Is a Short-term Health Insurance Plan Obamacare Compliant?

Short-term health insurance plans are a really good alternative to the Obamacare plans available at We’ll show you three reasons why below.
Before we do that, though, let’s answer the question. Are short-term health insurance plans Obamacare-compliant?
No. That is, because the plans are not “annually renewable” health insurance plans, they don’t have to meet all of the standards of the Affordable Care Act.
For many people, that’s a good thing (as we’ll see below). But it does mean that having only a short-term health insurance plan will make you non-compliant with the “individual mandate” in the law, so you could be liable for the penalty. (That penalty, though, is a lot less than the price of a compliant plan).
Here are three reasons you should consider a short-term health insurance plan anyway:
1. Short-term plans are much cheaper. Because these plans are, by definition, not in place permanently, the risk to the insurance company is lower, so the price is lower.
One consequence of the new mandates and requirements of the Affordable Care Act is that the price of individual health insurance plans has gone significantly higher. If you don’t qualify for an income-based subsidy from the government (or not enough of one to matter), that is obviously a strain on the budget. Short-term plans are a lower-cost alternative.
2. Short-term plans provide a solid safety net. Let’s be upfront here: Short-term health insurance plans are not fancy, but that’s OK. The main point of health insurance is to protect you from the big-time, catastrophic expenses that come when something big happens to your health.
A short-term health plan provides catastrophic coverage after your deductible has been met. That deductible can range from $500 to $5,000 or higher – the higher the deductible you choose, the lower your price.

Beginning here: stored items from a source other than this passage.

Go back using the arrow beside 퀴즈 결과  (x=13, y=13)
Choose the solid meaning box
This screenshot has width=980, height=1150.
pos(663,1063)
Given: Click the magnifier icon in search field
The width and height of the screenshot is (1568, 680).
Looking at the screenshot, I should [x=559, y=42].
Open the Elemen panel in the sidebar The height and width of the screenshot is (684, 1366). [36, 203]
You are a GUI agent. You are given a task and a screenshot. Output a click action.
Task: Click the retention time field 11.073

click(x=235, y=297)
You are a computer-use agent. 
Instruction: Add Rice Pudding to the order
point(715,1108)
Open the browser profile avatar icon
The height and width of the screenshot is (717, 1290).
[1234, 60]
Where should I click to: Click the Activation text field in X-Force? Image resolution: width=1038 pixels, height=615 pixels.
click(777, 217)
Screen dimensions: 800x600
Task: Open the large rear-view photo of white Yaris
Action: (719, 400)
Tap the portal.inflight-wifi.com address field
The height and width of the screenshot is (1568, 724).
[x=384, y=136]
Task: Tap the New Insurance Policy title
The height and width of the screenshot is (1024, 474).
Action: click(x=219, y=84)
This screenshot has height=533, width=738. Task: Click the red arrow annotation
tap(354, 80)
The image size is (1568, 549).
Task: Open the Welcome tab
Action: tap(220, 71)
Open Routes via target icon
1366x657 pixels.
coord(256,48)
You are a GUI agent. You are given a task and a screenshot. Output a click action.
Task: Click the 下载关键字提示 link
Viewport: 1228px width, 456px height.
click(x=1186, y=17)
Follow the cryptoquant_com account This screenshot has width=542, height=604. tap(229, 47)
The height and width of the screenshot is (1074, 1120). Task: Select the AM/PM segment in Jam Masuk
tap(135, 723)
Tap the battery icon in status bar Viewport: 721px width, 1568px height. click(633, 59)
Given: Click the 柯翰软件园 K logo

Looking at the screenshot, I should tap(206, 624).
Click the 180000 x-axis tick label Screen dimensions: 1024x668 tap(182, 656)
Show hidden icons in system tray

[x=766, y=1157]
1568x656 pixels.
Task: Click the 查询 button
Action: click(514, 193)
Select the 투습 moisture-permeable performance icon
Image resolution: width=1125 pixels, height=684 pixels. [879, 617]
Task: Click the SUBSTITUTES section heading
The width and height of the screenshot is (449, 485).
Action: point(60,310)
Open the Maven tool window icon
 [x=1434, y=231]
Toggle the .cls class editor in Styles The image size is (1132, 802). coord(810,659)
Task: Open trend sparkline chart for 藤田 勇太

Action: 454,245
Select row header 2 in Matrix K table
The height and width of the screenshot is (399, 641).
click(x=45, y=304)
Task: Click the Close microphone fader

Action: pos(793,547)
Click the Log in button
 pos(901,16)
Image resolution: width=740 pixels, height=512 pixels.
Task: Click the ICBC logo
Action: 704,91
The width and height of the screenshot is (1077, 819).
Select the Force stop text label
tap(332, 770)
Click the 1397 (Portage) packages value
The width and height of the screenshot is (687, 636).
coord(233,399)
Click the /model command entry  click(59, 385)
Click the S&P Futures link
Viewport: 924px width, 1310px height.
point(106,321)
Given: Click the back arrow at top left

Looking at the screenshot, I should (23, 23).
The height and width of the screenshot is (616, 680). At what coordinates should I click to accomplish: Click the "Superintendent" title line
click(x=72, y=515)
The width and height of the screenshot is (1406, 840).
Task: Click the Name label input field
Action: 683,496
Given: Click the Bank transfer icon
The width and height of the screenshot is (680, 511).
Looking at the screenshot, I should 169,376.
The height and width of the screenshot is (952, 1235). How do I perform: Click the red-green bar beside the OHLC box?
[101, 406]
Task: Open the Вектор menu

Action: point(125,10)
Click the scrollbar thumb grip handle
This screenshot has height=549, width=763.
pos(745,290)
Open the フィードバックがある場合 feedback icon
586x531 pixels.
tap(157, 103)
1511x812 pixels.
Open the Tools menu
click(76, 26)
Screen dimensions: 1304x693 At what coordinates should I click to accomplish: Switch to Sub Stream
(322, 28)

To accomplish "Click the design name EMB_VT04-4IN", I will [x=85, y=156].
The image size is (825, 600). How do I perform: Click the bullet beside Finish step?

The plan we recommend does provide a $50 copay to visit an urgent care center, but otherwise you’ll pay for doctor visits and that sort of thing until the deductible is met.
3. Short-term plans are quick and easy to set up. Generally you could get a short-term health insurance plan that could be effective tomorrow. The process is quick and easy – no complicated stuff, no income verification, none of the problems that so many people have experienced in Obamacare, and no waiting period for your policy to take effect.
Now, there is underwriting. That means that if you have certain pre-existing medical conditions, you could be turned down for coverage. You’ll also find that pre-existing conditions are generally not covered. So this approach is not for everybody.
But if you’re looking for a lower-cost alternative to Obamacare, a short-term health insurance plan (perhaps paired with telemedicine or an accident plan) is definitely worth your consideration.